Dorsal column spinal stimulation in dopamine-depleted rodents was recently reported to disrupt pathologic corticostriatal synchronization, alleviate akinesia, and restore locomotion.1 This claim has prompted consideration that spinal stimulation “might become an efficient and less invasive alternative for treatment of Parkinson disease (PD) in the future.”

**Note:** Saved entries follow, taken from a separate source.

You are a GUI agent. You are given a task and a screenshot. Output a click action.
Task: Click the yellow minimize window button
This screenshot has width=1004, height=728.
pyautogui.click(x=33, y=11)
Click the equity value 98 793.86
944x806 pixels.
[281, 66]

In this study, we investigated whether dorsal column stimulation was of therapeutic benefit in 2 patients with PD.
Level of evidence.
This study provides Class II evidence that for patients with moderate to severe motor impairment from PD, high-frequency epidural cervical spinal cord stimulation does not significantly improve motor function as measured by the motor subsection of the Unified Parkinson's Disease Rating Scale (UPDRS).
Methods.
Two patients with PD had spinal stimulators (Medtronic models 3487a or 3898) implanted surgically into the high cervical epidural space without complication, as described previously.2 Patient 1, 75 years old, had moderate motor impairment (off/on medication motor UPDRS = 30/18). Patient 2, 77 years old, had more severe motor impairment (off/on medication UPDRS = 51/38) and was unable to walk without dopaminergic medication. Both patients met UK Brain Bank criteria for PD.3
Ten days postoperatively, both patients participated in a double-blind crossover study of the motor effects of spinal stimulation. In an initial exploratory phase, an antiparkinsonian effect of spinal stimulation was sought over a range of frequencies (30–300 Hz) and intensities (up to 4.0 V and 240 μs). Having failed to establish a clear benefit for any particular set of parameters, for the purposes of the study, patient 1 was assigned to receive 130 Hz stimulation (a common frequency employed for deep brain stimulation and beneficial in the rodent study) and patient 2 300 Hz (the most effective frequency in the rodent study). At those frequencies, stimulation intensity thresholds for the production of paresthesiae were established. Patients were then assessed in the off medication state (after overnight withdrawal of dopaminergic medication) during 3 conditions: off stimulation, subthreshold stimulation (without paresthesiae), and suprathreshold stimulation (with paresthesiae). Subthreshold and suprathreshold stimulation parameters were as follows: patient 1 130 Hz/2 V/240 μs and 130 Hz/3 V/240 μs; patient 2 300 Hz/3 V/200 μs and 300 Hz/4 V/200 μs. The ordering of conditions was counterbalanced so that each patient had 9 assessments. Outcomes were assessed ≥20 minutes after switching stimulation conditions (a period sufficient for most parkinsonian signs to return following subthalamic stimulation).4 The primary outcome measure was the motor subsection of the UPDRS (motor UPDRS, mean score of 2 blinded neurologists rating from videotape).5 Secondary outcomes included the timed Hand-Arm Movement test (number of alternating movements between 2 fixed points 30 cm apart in 30 s, mean of both sides), timed foot tapping score (number of foot taps in 30 s, mean of both sides), and time to walk 10 m test.6 Paresthesiae were rated by the subjects with a Visual Analogue Scale (10 cm VAS).7
Standard protocol approvals, registrations, and patient consents.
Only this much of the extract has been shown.